2019-07-19-ARM64内存管理五:memblock初始化及分页机制化
linux内存管理主要分3个阶段:
-
MMU未打开,还在汇编时代时;
-
fixmap, memblock时代,此时伙伴系统还未成形,一直到mm_init()函数中mem_ini()将空闲内存加载到zone中;
-
伙伴系统建立
start_kernel
start_kernel
中和内存管理相关的系统初始化函数主要如下:
—->setup_arch: 体系机构的设置函数,还负责初始化自举分配器
—->setup_per_cpu_areas: 定义per-cpu变量,为各个cpu分别创建一份这些变量副本
—->build_all_zonelists: 建立节点(node)和内存域(zone)的数据结构
—->mem_init: 停用bootmem分配器并迁移到实际的内存管理函数
—->kmem_cache_init: 初始化内核内部用于小块内存区的分配器
—->setup_per_cpu_pageset: 为各个cpu的zone的pageset数组的第一个数组元素分配内存
setup_arch
setup_arch
—->machine_specific_memory_setup: 创建一个列表,包括系统占据的内存区和空闲内存区
—->parse_early_param: 解析dtb树命令行
—->setup_memory: 确定每个节点可用的物理内存也数目,初始化bootmem分配器,分配各种内存区
—->paging_init: 初始化内核页表并启动内存分页
---->pagetable_init: 确保直接映射到内核地址空间的物理内存被初始化
—->zone_size_init:初始化系统中所有节点的pgdat_t实例
---->add_active_range: 对可用的物理内存建立一个相对简单的列表
---->free_area_init_nodes: 建立完备的内核数据结构
本文主要内容
本篇主要介绍memblock建立过程及分页机制化,主要有如下几个步骤
-
setup_machine_fdt: 解析dtb,收集内存信息及bootargs
-
hoosen node。
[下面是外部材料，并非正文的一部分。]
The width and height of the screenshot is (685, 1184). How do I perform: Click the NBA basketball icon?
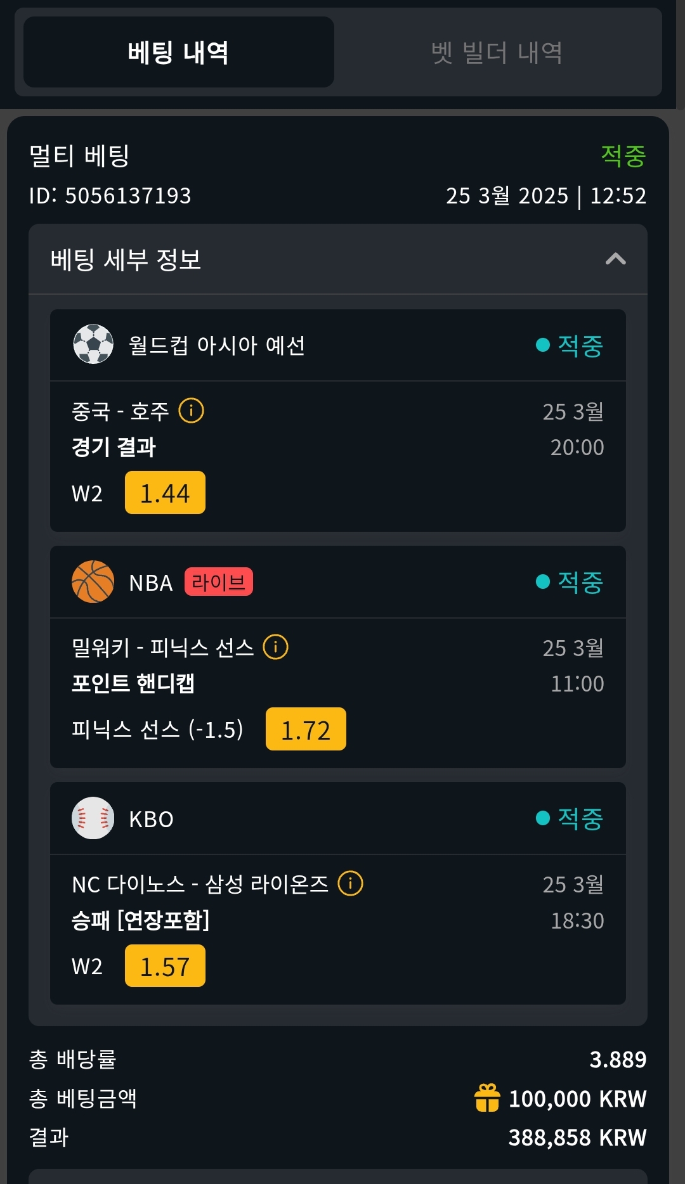click(93, 581)
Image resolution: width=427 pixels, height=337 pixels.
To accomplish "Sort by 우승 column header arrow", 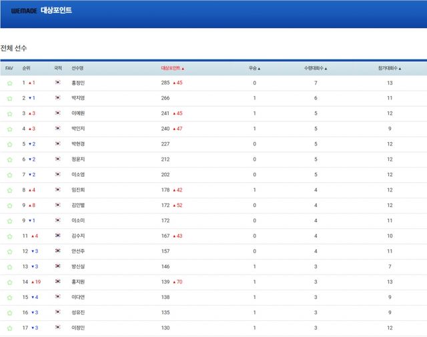I will click(x=254, y=68).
该节点有一个bootargs属性,该属性定义了内核的启动参数,而在启动参数中,可能包括了mem=nn[KMG]这样的参数项。initrd-start和initrd-end参数定义了initial ramdisk image的物理地址范围。
-
memory node。这个节点主要定义了系统中的物理内存布局。主要的布局信息是通过reg属性来定义的,该属性定义了若干的起始地址和size条目。
-
DTB header中的memreserve域。对于dts而言,这个域是定义在root node之外的一行字符串,例如:/memreserve/ 0x05e00000 0x00100000。
-
reserved-memory node。这个节点及其子节点定义了系统中保留的内存地址区域。保留内存有两种(1. 静态定义,用reg属性定义的address和size; 2. 动态定义,通过size属性定义了保留内存区域的长度,或者通过alignment属性定义对齐属性)
-
-
early_fixmap_init: 对保留的fixmap区域创建映射
-
early_ioremap_init: 初始化early_ioremap机制
-
arm64_memblock_init: 初始化memblock机制
-
paging_init: 初始化内核页表,内存节点,内存域及页帧page, 此函数功能较为复杂
-
request_standard_resources:将memblock.memory挂载到iomem_resource资源树下
-
early_ioremap_reset: 结束early_ioremap机制
-
unflatten_device_tree: dtb转换为device_node tree
-
根据device node tree初始化CPU,psci
关键函数分析
setup_arch
void __init setup_arch(char **cmdline_p)
{
setup_processor();
/*
__fdt_pointer: fdt phy, 在__mmap_switched中被赋值
setup_machine_fdt: 校验fdt合法性,并通过下面3个回调函数扫描fdt中预留的memory及传入内核参数
1. 扫描device tree函数:of_scan_flat_dt
2. 3个回调函数:
early_init_dt_scan_chosen: 解析chosen信息,其中一般包括initrd、bootargs,保留命令行参数到boot_command_line全局变量中
early_init_dt_scan_root: 从fdt中初始化{size, address}结构信息,保存到dt_root_addr_cells,dt_root_size_cells中
early_init_dt_scan_memory:扫描fdt中memory区域,寻找device_type="memory"的节点,并通过以下函数将该区域添加到memblock管理系统
early_init_dt_add_memory_arch
memblock_add:将region添加到memblock.memory中
*/
setup_machine_fdt(__fdt_pointer);
init_mm.start_code = (unsigned long) _text;
init_mm.end_code = (unsigned long) _etext;
init_mm.end_data = (unsigned long) _edata;
init_mm.brk = (unsigned long) _end;
/* 将fdt中解析的boot_command_line参数传出setup_arch函数*/
*cmdline_p = boot_command_line;
/*
对保留的fixmap区域创建映射,并对fixmap校验是否在同一pmd内,否则报错
pgd_offset_k,pud_offset,pmd_offset:获取addr对应在p*d表中entry的地址
pud_populate(struct mm_struct *mm, pud_t *pud, pmd_t *pmd): 使用pmd指针指向的内存填充pud,然后设置内存屏障,并isb(inner shareable)
*/
early_fixmap_init();
/*
* 将fixmap区域各个区域的地址存入slot_virt全局静态数组中
* 第一块区域的首地址为:FIXADDR_TOP(0xfefe0000),以后每一块往低地址区域扩展
*/
early_ioremap_init();
/*
解析boot_command_line, 并设置done标志位
*/
parse_early_param();
/*
* Unmask asynchronous aborts after bringing up possible earlycon.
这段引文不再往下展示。